The Ministry of Defence (MoD) recorded an 18% rise in personal data loss incidents in the 12 months to 31 March 2020, with 546 incidents during the period and seven that were formally notified to the Information Commissioner’s Office (ICO).
The data, contained in the MoD’s annual report and analyzed by the Parliament Street think tank, revealed that 454 of these incidents related to unauthorized disclosure of data, 49 to the loss of electronic equipment, devices, or documents from within government premises, 19 to the loss of equipment, appliances or documents from outside government premises, and one to the insecure disposal of paper documents.
The seven incidents notified to the ICO include the disclosure of personnel and health data on two former employees of the MoD after a sub-contractor incorrectly disposed of MoD-originated material; and the loss of criminal investigation files during the archiving process, which affected 16 people.
The department also reported the unauthorized access to and disclosure of mental health data to a third party, which is currently under investigation by the Royal Military Police under the Computer Misuse Act, and an incorrectly redacted whistleblowing report which disclosed personal identifiers and statements.
Parliament Street said the data raised “fresh questions” about the security risks facing public sector organizations in the UK, particularly of those that are themselves tasked with safeguarding the country’s national security posture.

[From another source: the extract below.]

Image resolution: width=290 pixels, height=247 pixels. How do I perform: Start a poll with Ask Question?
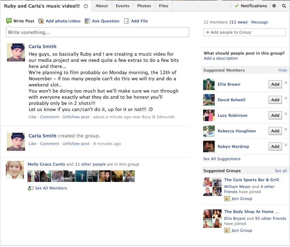pyautogui.click(x=102, y=21)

Commenting on the data, Tessian CEO Tim Sadler said the volume of incidents reflected how easily simple human error incidents could compromise data security and damage reputation.
“Mistakes are always going to happen, so as organizations give their staff more data to handle and make employees responsible for the safety of more sensitive information, they must find ways to better secure their people,” he said.

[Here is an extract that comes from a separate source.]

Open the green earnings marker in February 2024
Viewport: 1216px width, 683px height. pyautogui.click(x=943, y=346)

“Education on safe data practices is a good first step, but business leaders should consider how technology can provide another layer of protection and help people to make smarter security decisions to stop mistakes turning into breaches,” said Sadler.
In its annual report, which can be read in full here, the MoD said its cyber security risk was complex, evolving, and escalating at pace, as a result of which it actively manages cyber risk through a dedicated team and “very high levels of vigilance and governance”.
In the period covered by the report, it established a new Directorate of Cyber Defence and Risk to enhance this work, unifying management and response activity under a single framework, which it said had significantly improved its understanding of the risk landscape. It said it had worked to implement new capabilities to ensure that its core IT and communications systems were better protected.
It has also been working across government and industry to strengthen the security of its supply chain and introduced an internal cyber security awareness campaign for staffers. The MoD was approached for comment but had not responded at the time of writing.